Building a reliable events system
Building reliable events systems
As you start to think about whether you need an event or real-time streaming platform, everyone starts in a similar place:
Kafka, Samza, OpenTSDB, ELK just for illustration here — a common example but have many alternative and comparable options.
This is both a great and the most natural place to start so you’ve not gone wrong yet, but you will quickly discover that this isn’t necessarily the perfect solution. As you start sending some real data in you’ll discover that sometimes messages get lost, or perhaps as you integrate it into hundreds of different microservices you realize that it’s a lot of effort adding a publishing client to all of them individually so you can offload events.
99% uptime and reliability achieved here, but let’s see how we can improve it.
These problems are initially easy to improve, you can start by building a wrapper around your producing client. This can pin the version of the library that you’re using, it can inject default config and retry policies to help ensure that messages get sent reliably, and hopefully, make it a bit quicker and easier to drop into your new applications. A key new issue that this introduces though is support for multiple languages. Not only do you need the producing library available in multiple languages, but you must have built your wrapper (and keep it updated), for all the languages you wish to make easy. Without getting into specifics about microservices being language agnostic or locked, this is naturally going to be more effort to maintain.

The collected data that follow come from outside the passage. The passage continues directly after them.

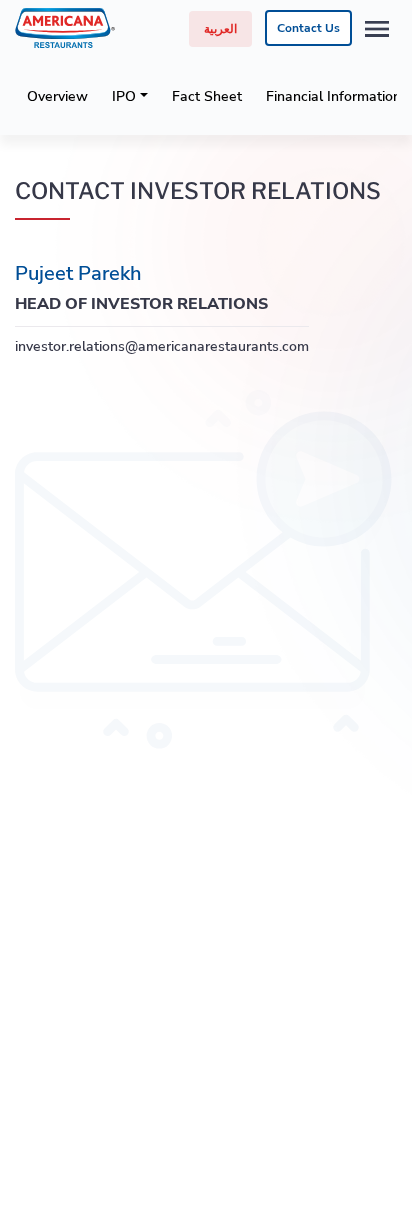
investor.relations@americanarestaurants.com (162, 346)
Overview (57, 96)
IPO (124, 96)
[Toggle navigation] (377, 29)
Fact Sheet (207, 96)
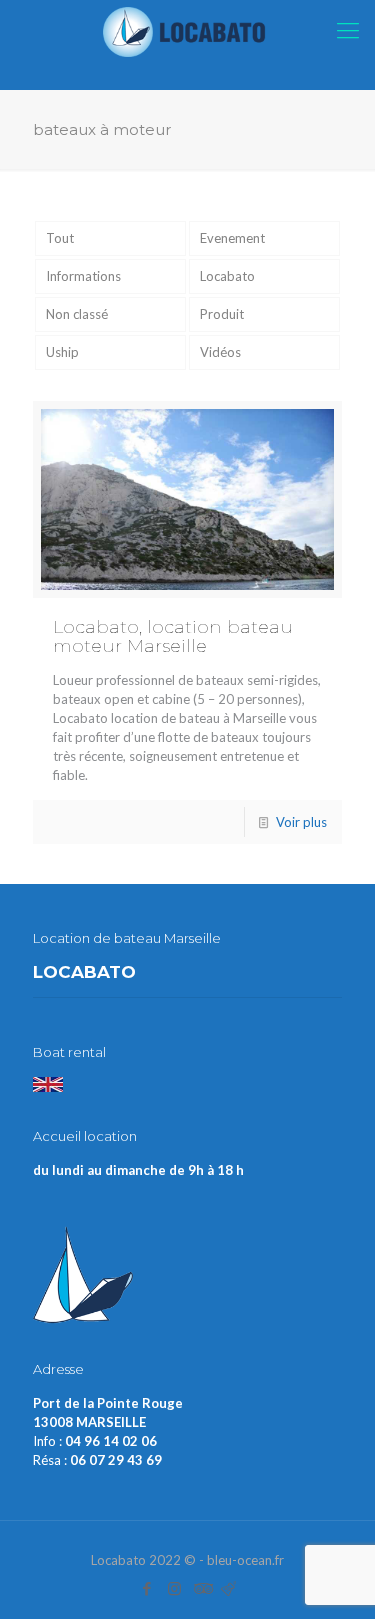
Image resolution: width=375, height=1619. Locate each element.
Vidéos (220, 352)
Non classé (77, 314)
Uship (62, 352)
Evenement (232, 238)
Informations (83, 276)
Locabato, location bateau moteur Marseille (173, 636)
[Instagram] (174, 1588)
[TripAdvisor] (201, 1588)
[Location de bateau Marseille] (187, 30)
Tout (60, 238)
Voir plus (301, 822)
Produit (222, 314)
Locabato (227, 276)
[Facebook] (147, 1588)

Now that you’ve got a good flow of events running through your platform, you have to start thinking about maintaining and scaling it — this seems like a good point to improve that initial streaming system you just threw up, improve some config, and make sure it’s ready to support all this data. You get ready to upgrade Kafka, improving the configuration, supporting the latest compression and speeding up the message offload from the clients, when you realize that now all your clients need to update too. The past month has been spent just getting teams to adopt the library so far, get it implemented and sending messages, and now they’re all going to have to upgrade, when you’ve released updates for all your supported client libraries that is. In the worst-case, perhaps this upgrade is a breaking change and you now have the hurdle that you can’t upgrade your platform until you’ve tracked down every last producer else they’ll suddenly stop working.
What you have achieved at this point, will be moving towards 99.9% uptime and reliability — the more consistent sending practices, consistent retries and message building that you’ve now deployed to your clients have provided a great improvement.

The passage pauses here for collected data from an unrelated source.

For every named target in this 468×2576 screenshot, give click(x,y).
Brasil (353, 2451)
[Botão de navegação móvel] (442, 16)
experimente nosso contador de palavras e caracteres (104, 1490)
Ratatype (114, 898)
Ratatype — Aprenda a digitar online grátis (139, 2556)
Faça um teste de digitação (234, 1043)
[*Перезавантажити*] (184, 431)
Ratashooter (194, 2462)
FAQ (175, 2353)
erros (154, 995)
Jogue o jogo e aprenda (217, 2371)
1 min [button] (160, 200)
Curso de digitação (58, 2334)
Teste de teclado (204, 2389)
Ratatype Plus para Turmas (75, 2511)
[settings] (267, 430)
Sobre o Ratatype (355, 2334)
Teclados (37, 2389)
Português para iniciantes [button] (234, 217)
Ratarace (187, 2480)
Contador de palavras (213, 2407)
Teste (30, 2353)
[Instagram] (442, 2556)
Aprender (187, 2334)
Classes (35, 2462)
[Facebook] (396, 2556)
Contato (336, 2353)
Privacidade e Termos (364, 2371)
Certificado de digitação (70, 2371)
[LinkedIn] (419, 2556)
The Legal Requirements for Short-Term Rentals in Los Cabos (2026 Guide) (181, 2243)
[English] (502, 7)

Given you’re going to have to coerce everyone to upgrade next, you try to think about how you can better isolate your users from the core technology that you’re using, perhaps you want to swap it out in future or change some architecture without having to force everyone else to upgrade first. You start to consider how making HTTP web requests could give you a much more stable and consistent interface into your platform; that way any tech choices can be contained and isolated within your platform’s boundaries. This much more embraces having an API as your public interface, allowing you to keep the internals within your complete control.
Pushing forwards you quickly get a web service that will receive requests, repackage them into the format for your streaming system, and offload them, ensuring that it only sends a successful response once the platform has confirmed that the message is successfully received and persisted.
We’re now pushing towards 99.99% uptime and reliability, the API layer gives us a buffer and consistent handoff into our streaming layer; we can also have further retry logic to aid with consistent handoff, and by applying backpressure we can start to provide consistency guarantees via responses from the API.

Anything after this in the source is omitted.